## Page excerpt
Artist Erik Laubscher, dies

Time of article published May 23, 2013

Share this article:

Fiona Chisholm

Erik (Frederik Bester Howard) Laubscher, the paint salesman who became the first living artist to fetch R1 million for a painting at a local auction, died in his sleep at Kronendal in Hout Bay yesterday morning.

Aged 86, he’d been in ailing health for some time.

Laubscher was a man of bold views and colours, a born teacher and a “hands-on” personality. He sold paints for 15 years to keep his family going and led from the front in the conversion of a dilapidated Woodstock outbuilding into the Ruth Prowse Art Centre and was its founder/director for 25 years.

In 2009, his oil painting Still Life with mandolin, music score and fruit (pictured) fetched R1.2 million at an auction in Cape Town.

During his illustrious career spanning 60 years, he represented South Africa at the São Paulo and Venice Biennale and was included in major museums, university and public collections.

“Laubscher’s contribution lies not only in his creative paintings, but in every field connected with art, like activism, at which he was always in the forefront, and in art teaching,” said Dr Hans Fransen, author of Erik Laubscher: A Life in Art published in 2009 by SMAC Art Gallery to coincide with Laubscher’s retrospective exhibition.

## Work task A
In the Erik Laubscher obituary, for how many years was Laubscher the founder/director of the Ruth Prowse Art Centre?
## Work task B
Continue the Erik Laubscher obituary from its last sentence.

## Data
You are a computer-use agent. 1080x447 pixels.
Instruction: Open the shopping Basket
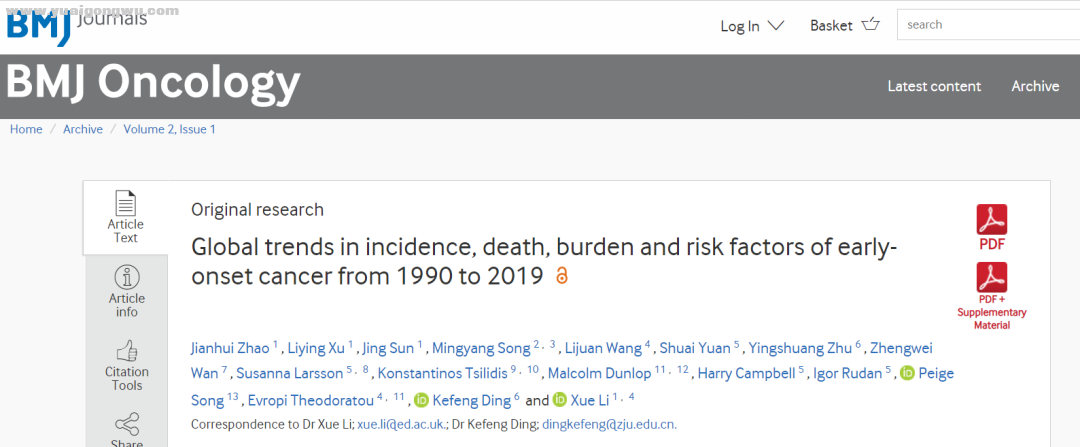point(844,25)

## Task answer A
25 years.

## Task answer B
“Most of his life he was an abstract painter, particularly of landscapes. He was perhaps the one who most pertinently adapted abstract art to the South African scene.”

Laubscher was born on February 3, 1927 in Tulbagh. His father was Glasgow-trained physician with strong interests in psychiatry. His mother was the daughter of an Edinburgh professor of music.

His artistic talents were first recognised in 1940 at Pinelands Junior School but after UCT rejected him “because he could not draw”, he took private arts lessons with the well-known Belgian painter Maurice van Essche, who persuaded him to study in London.

Moving to the École de Paris changed his life. He fell in love with a young French artist, Claude Bouscharain, at the Academie Montmartre. They married in Cape Town in October 1951.

Laubscher is survived by his wife Claude, son Pierre and daughters Michèle Human and Francesca Gayraud-Laubscher.